» **Exercise aim**: Please transcribe each of the items below word for word, leaving out the pictures.

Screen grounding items
★ ★ ★ ★ ★

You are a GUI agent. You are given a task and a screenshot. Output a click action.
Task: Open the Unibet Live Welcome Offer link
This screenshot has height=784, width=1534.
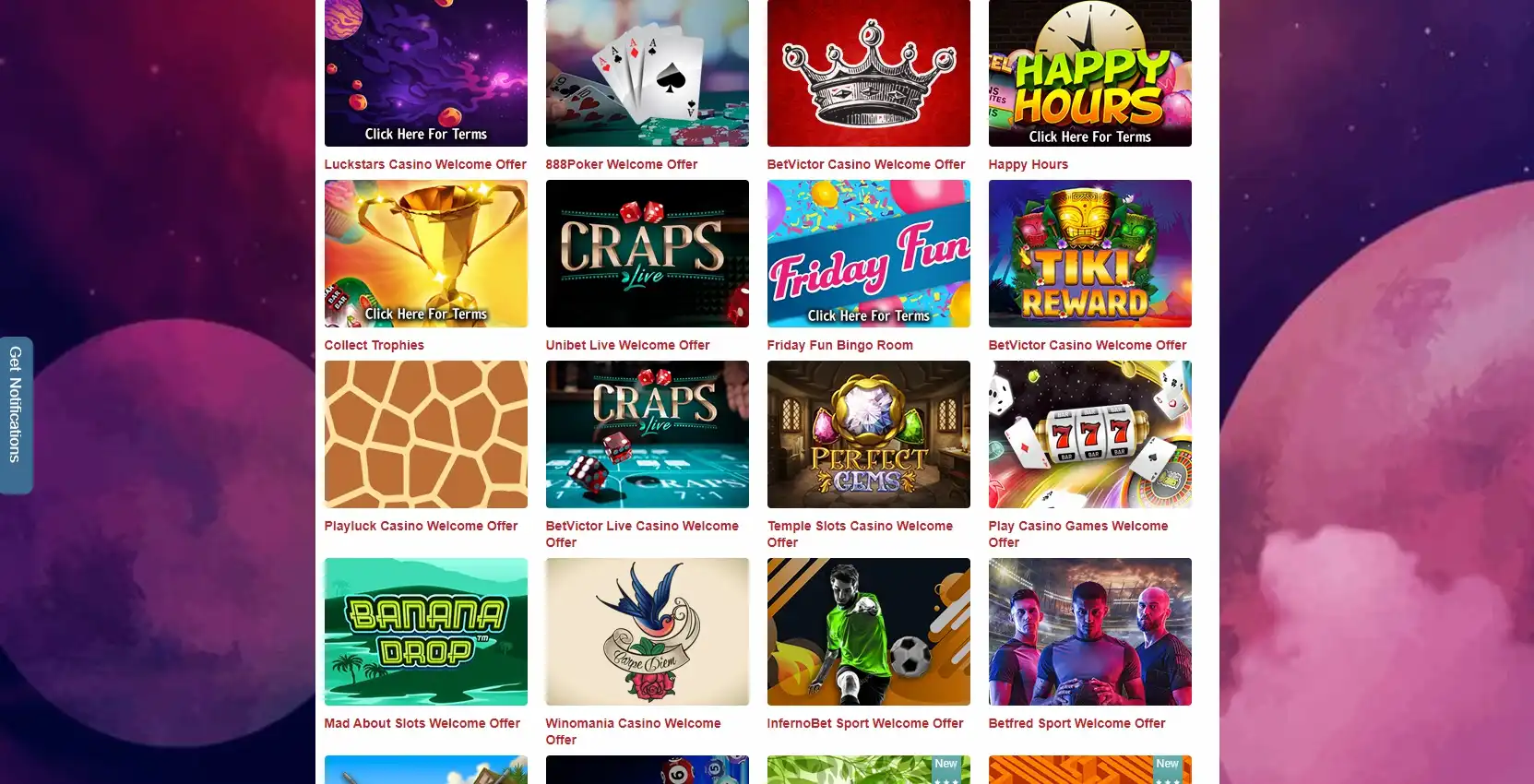tap(627, 345)
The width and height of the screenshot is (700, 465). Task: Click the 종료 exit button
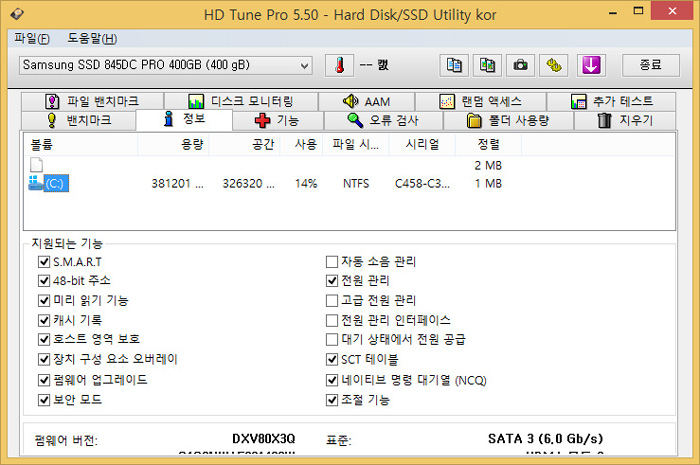pyautogui.click(x=650, y=65)
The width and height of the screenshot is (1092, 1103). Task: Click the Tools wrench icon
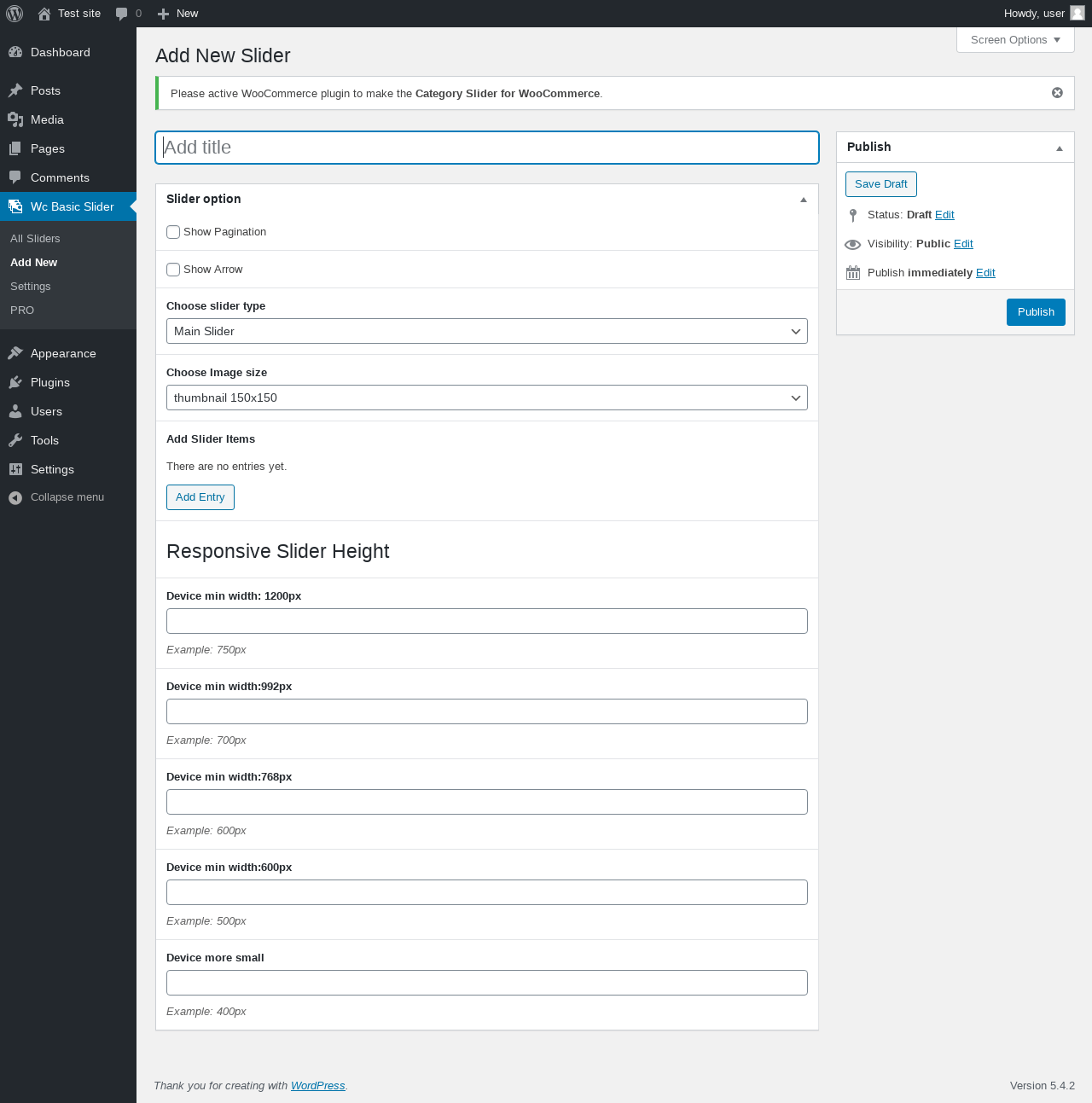coord(15,440)
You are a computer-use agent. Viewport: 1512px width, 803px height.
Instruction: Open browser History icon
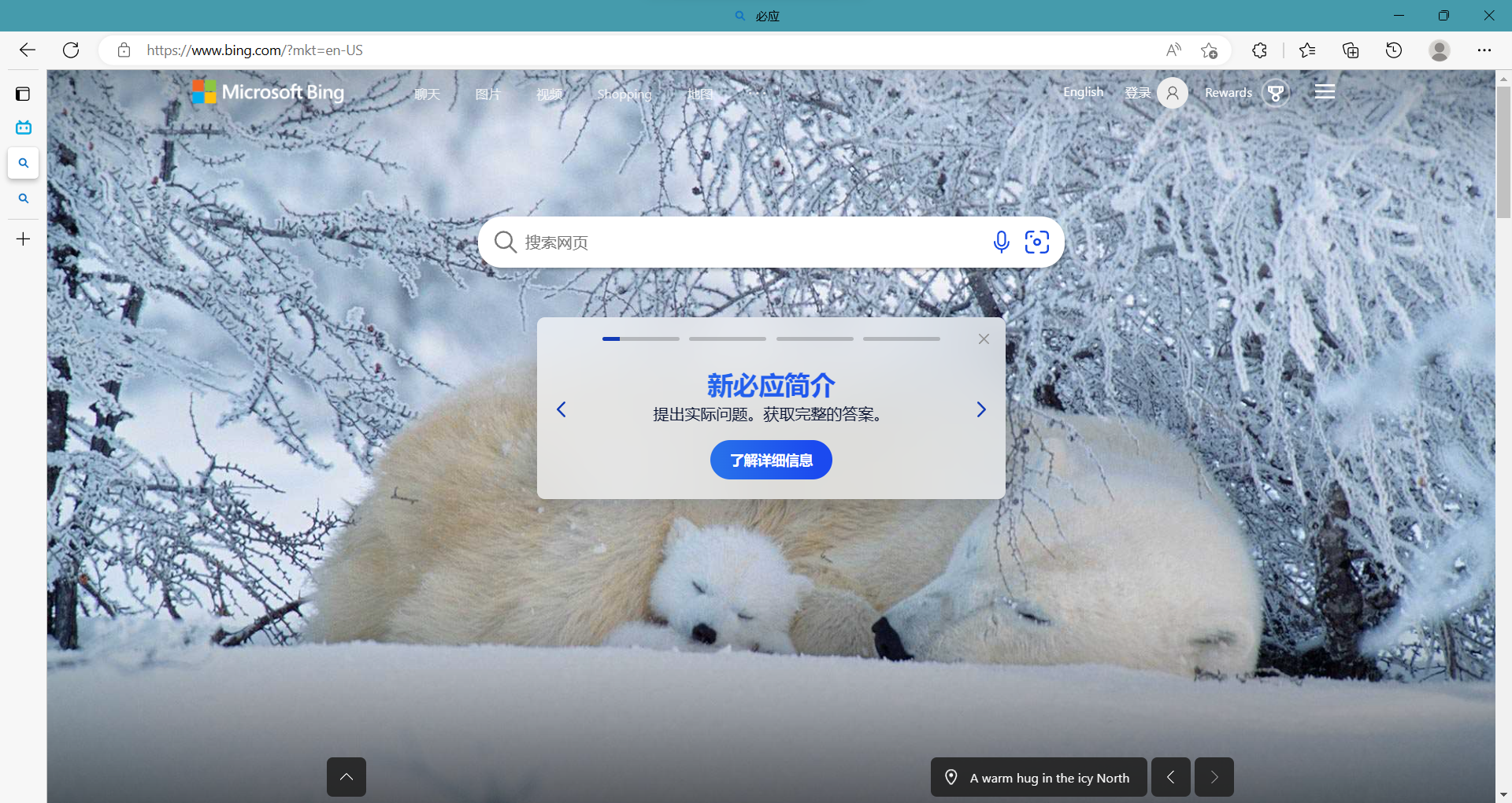click(x=1394, y=50)
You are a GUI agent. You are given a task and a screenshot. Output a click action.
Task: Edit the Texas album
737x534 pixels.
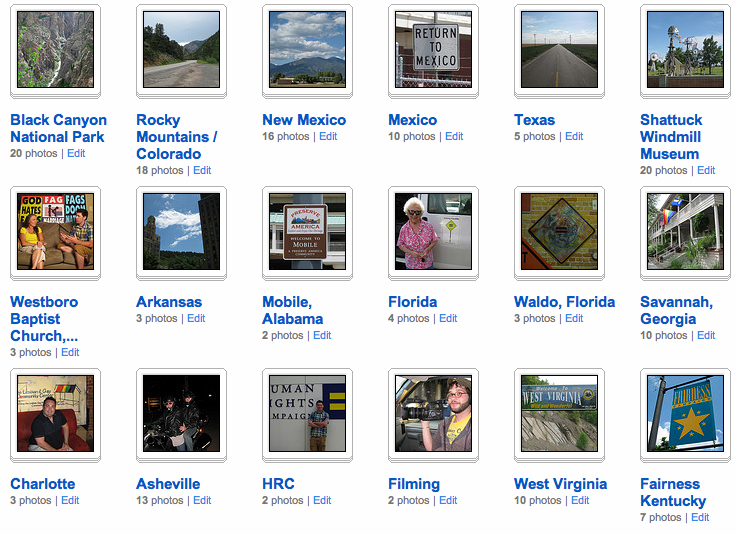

★ ★ ★ ★ ★

» **Output for this exercise**:
You are a GUI agent. You are given a task and a screenshot. Output a click action.
Task: Open the Unibet Live Welcome Offer link
This screenshot has height=784, width=1534.
tap(627, 345)
The width and height of the screenshot is (700, 465). Task: Click the 종료 exit button
pyautogui.click(x=650, y=65)
The width and height of the screenshot is (1092, 1103). Task: Click the Tools wrench icon
coord(15,440)
You are a computer-use agent. Viewport: 1512px width, 803px height.
Instruction: Open browser History icon
click(x=1394, y=50)
You are a GUI agent. You are given a task and a screenshot. Output a click action.
Task: Edit the Texas album
737x534 pixels.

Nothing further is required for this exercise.